Sorry, I missed this part of your post. When your system is converted to a SWiM system each of your DVR's only need a single wire. I ran my own coax for an add on DVR and I ran a single line for it.

You will absolutely be able to record 4 programs at once. Your DVR will work as it does now, just with one wire.


----------



## Stuart Sweet (Jun 19, 2006)

I agree here. The whole home conversion is a great deal for someone like yourself. You'll end up with a lot of free equipment and a lot of new wiring. To stress what dualsub2006 said, make sure you ask for the Cinema Connection Kit at the same time, because if you do that it should be free. This is the thing that connects your DVRs to the internet and if you want it buy it later, it will cost you.


----------



## dualsub2006 (Aug 29, 2007)

"Stuart Sweet" said:


> sure you ask for the Cinema Connection Kit at the same time, because if you do that it should be free.

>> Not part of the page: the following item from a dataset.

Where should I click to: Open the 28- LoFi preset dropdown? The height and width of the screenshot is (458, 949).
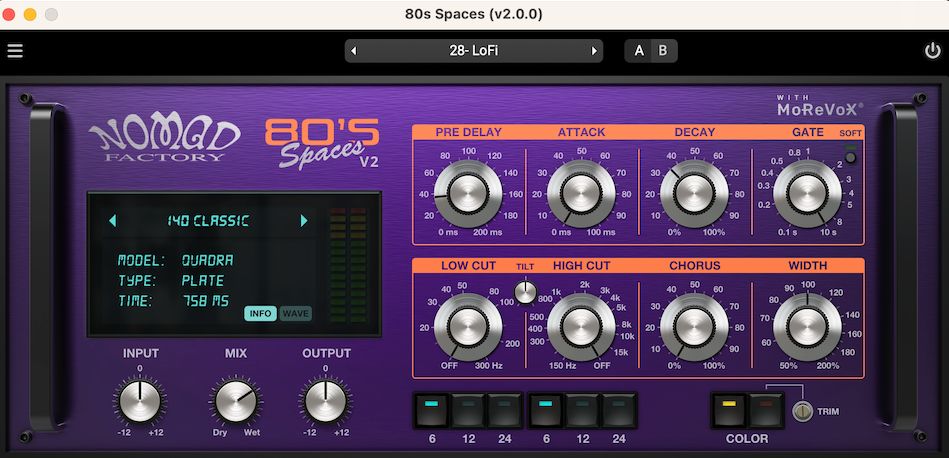point(473,50)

That was the one piece of my upgrade that the guy said he couldn't give me for free. SWiM/MRV for $49 install, free HR24 and $80 for the CCK. I did forget about that and asked about it just before the call ended, so it may have been too late.

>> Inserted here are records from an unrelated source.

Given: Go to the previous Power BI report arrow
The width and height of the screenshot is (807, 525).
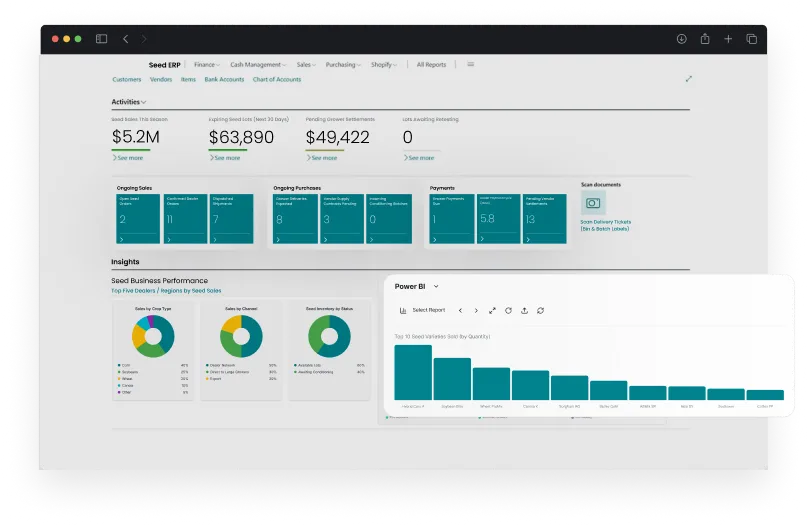Looking at the screenshot, I should pyautogui.click(x=460, y=310).
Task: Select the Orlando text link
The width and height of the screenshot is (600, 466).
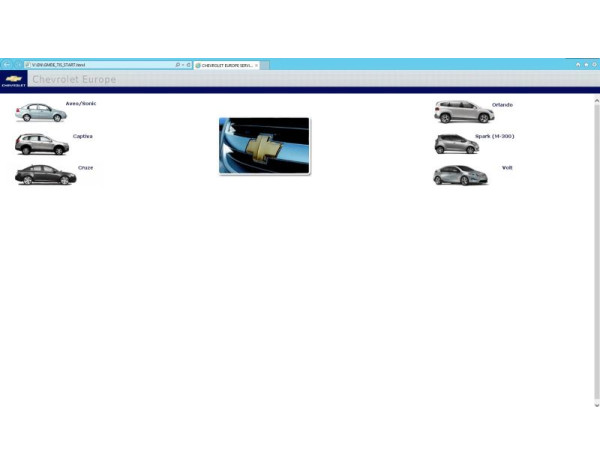Action: (x=502, y=104)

I bought mine (the wired version) on Amazon for $15.


----------



## Stuart Sweet (Jun 19, 2006)

Well, otherwise you got a really good deal.


----------



## dualsub2006 (Aug 29, 2007)

"Stuart Sweet" said:


> Well, otherwise you got a really good deal.


Oh, I'm not complaining, not by any stretch. I was willing in my own mind to go $200 and only wanted an H2x receiver for that room. I got a great deal considering that I had time left on my contract.


----------



## cheap fish (Oct 11, 2007)

ok. i'll ask for the whole home, upgraded HR-2X (i'm not fussy, it barely used), Cinema Connection Kit. Any idea where i should be price-wise, ballpark? i'm sure there is some type of install fee. 

CCK is wireless or no? my DSL/router aren't near my D* boxes.


----------



## Stuart Sweet (Jun 19, 2006)

There is a wireless CCK and I think it's the default now.

First Look here: http://www.dbstalk.com/showthread.php?t=193851

Target-wise, I think the rack rate on what you're asking for would be $249 for the whole-home upgrade and $99 for another HD DVR. Anything less than that is great.


----------



## veryoldschool (Dec 10, 2006)

Stuart Sweet said:


> There is a wireless CCK and I think it's the default now.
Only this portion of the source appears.